- Task requirements -
Pictures are to be dropped from the copy. Retype the listing exactly.

- Record excerpts -
= Beginning of Section =

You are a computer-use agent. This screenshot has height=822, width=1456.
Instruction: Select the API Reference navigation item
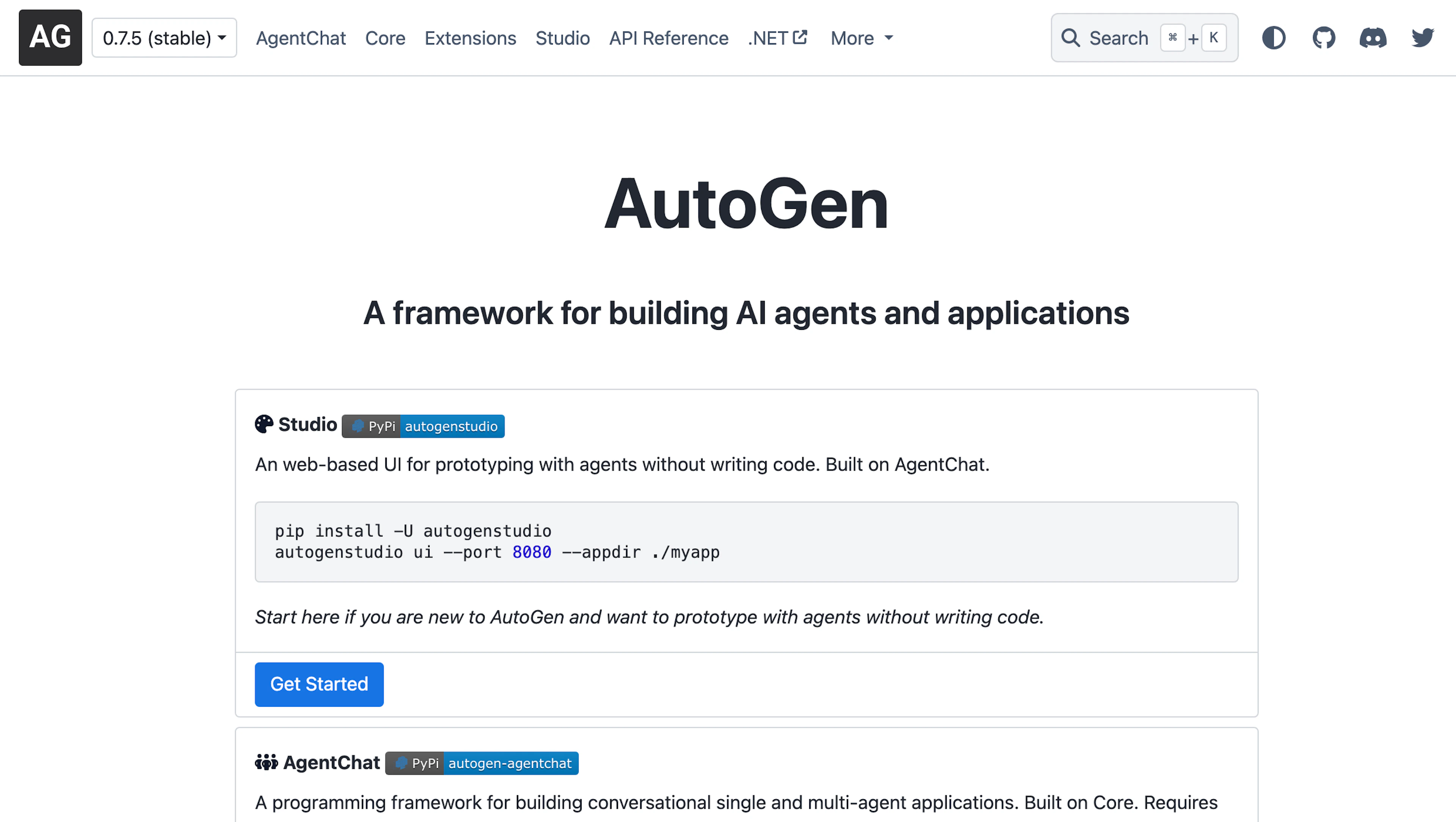tap(668, 38)
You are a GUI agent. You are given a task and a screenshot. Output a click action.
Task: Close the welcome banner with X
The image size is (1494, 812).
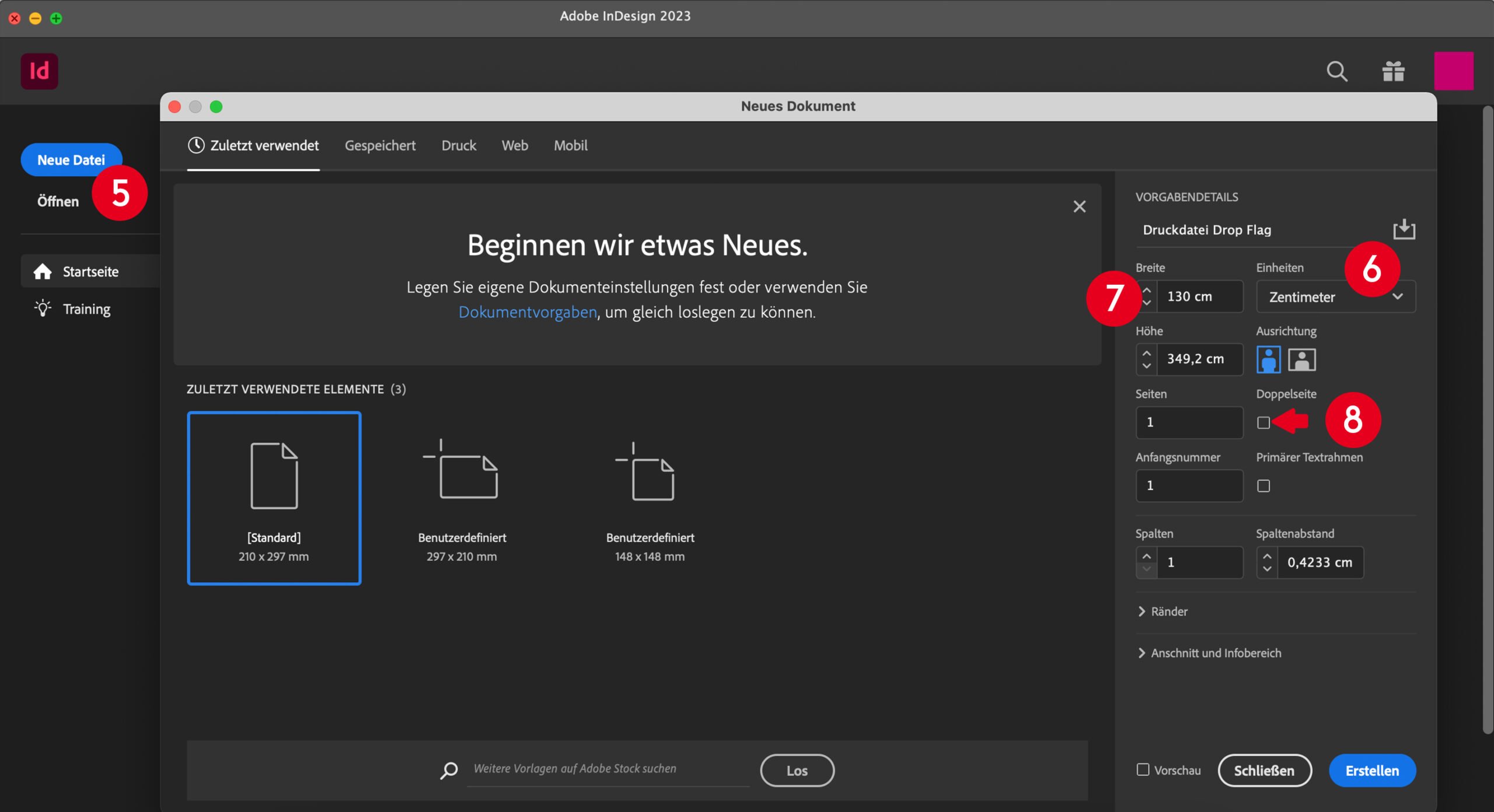coord(1079,206)
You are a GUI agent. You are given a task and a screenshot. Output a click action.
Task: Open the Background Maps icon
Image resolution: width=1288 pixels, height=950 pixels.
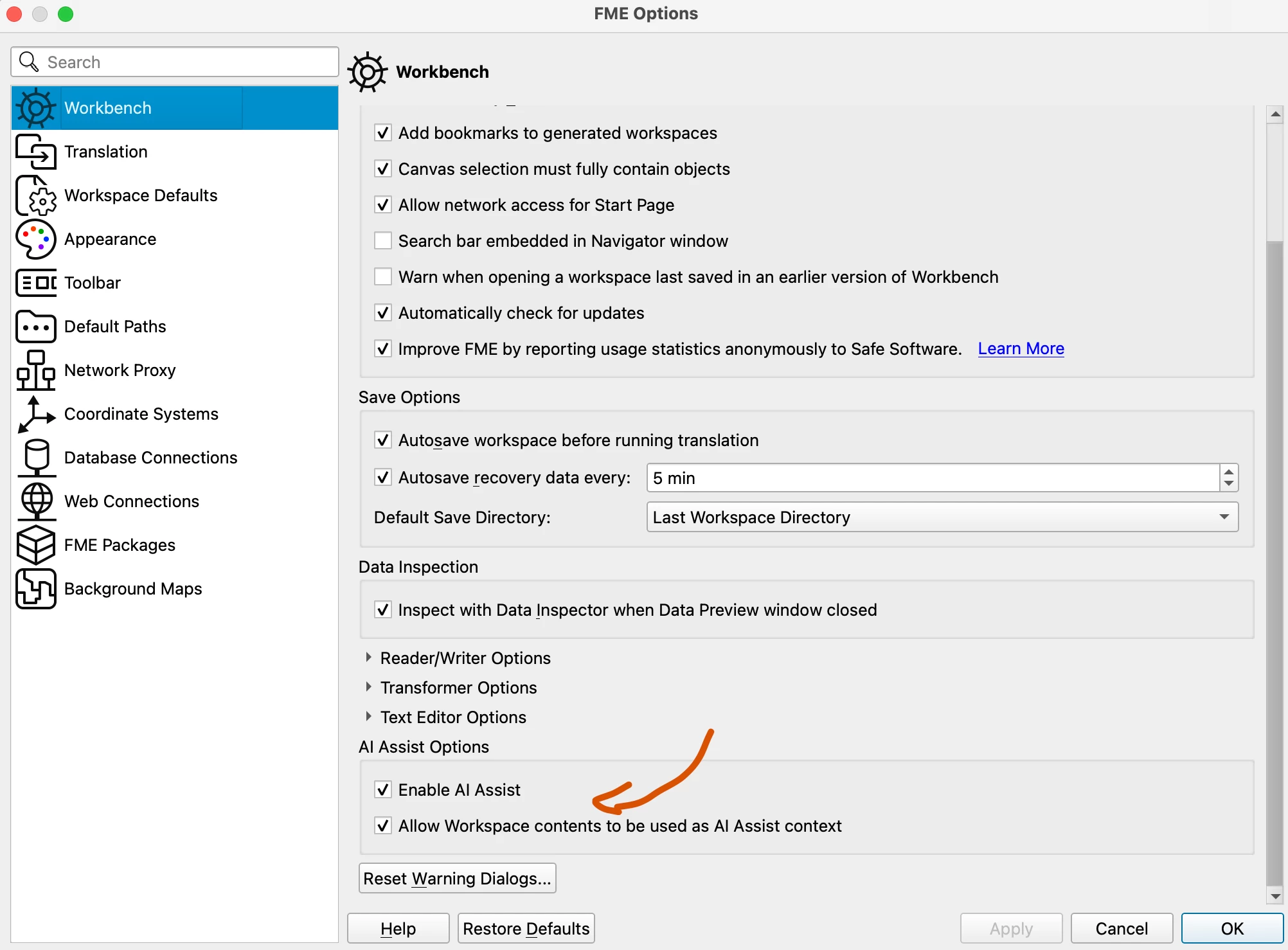coord(35,589)
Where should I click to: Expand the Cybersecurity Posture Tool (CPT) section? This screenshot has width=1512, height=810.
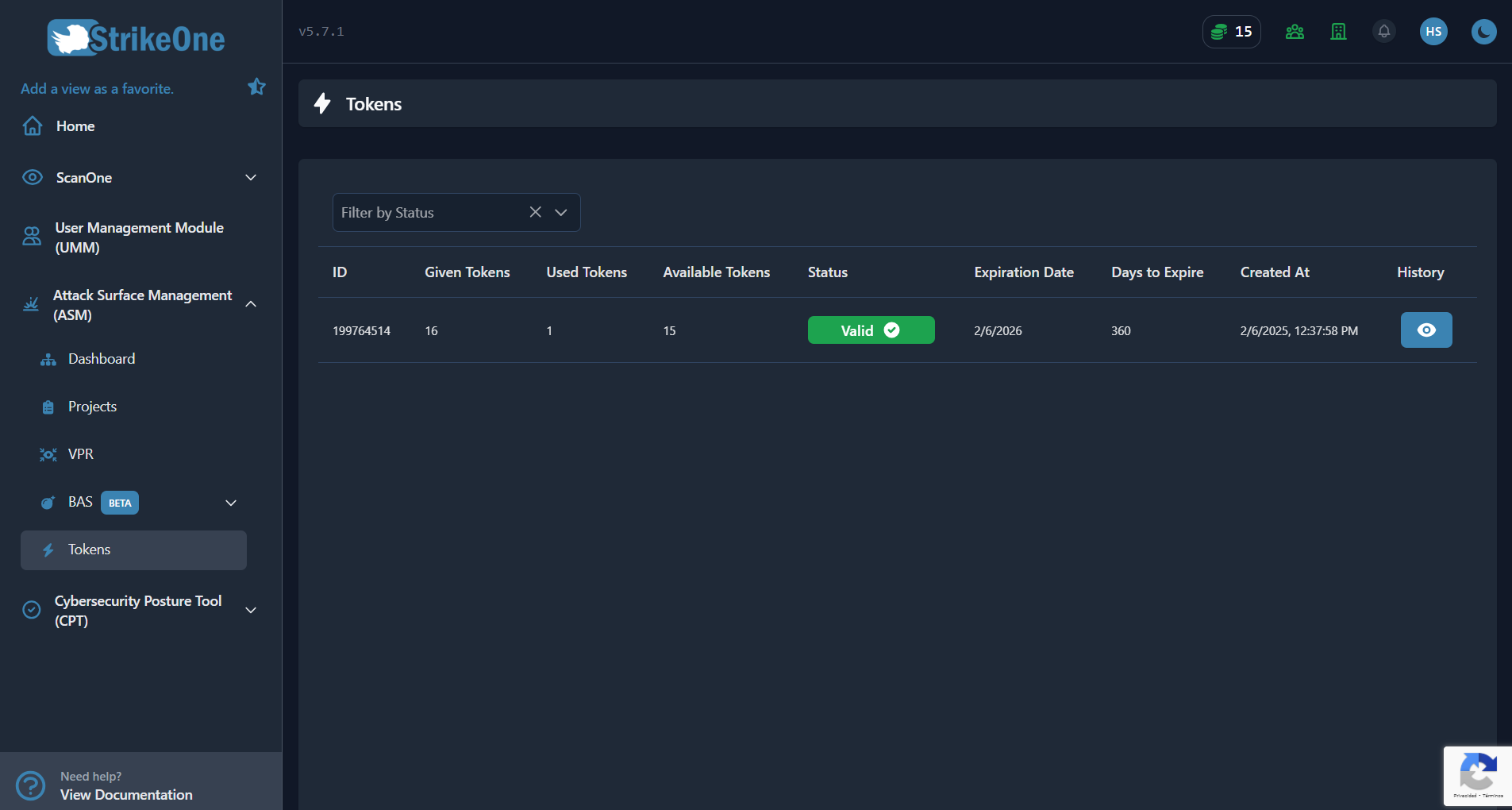(x=250, y=611)
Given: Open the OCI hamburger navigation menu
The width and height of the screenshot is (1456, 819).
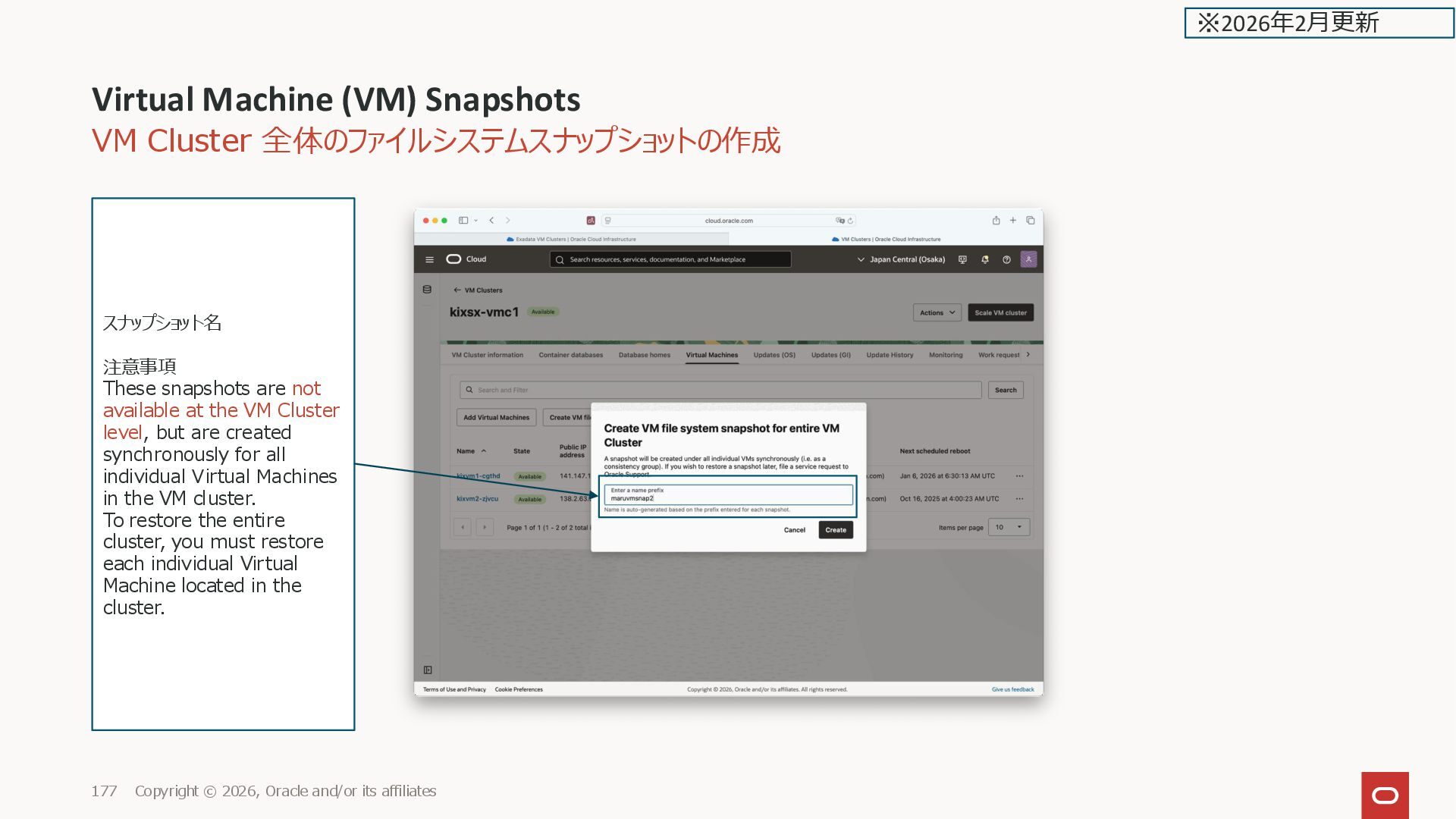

= End of Section =

- Output for this task -
You are a computer-use agent. This screenshot has height=822, width=1456.
Instruction: Select the API Reference navigation item
tap(668, 38)
You are a GUI agent. You are given a task and a screenshot. Output a click action.
Task: Close the welcome banner with X
The image size is (1494, 812).
coord(1079,206)
You are a GUI agent. You are given a task and a screenshot. Output a click action.
Task: Open the Background Maps icon
Image resolution: width=1288 pixels, height=950 pixels.
coord(35,589)
Where should I click to: Expand the Cybersecurity Posture Tool (CPT) section? This screenshot has width=1512, height=810.
(x=250, y=611)
Given: Open the OCI hamburger navigation menu
The width and height of the screenshot is (1456, 819).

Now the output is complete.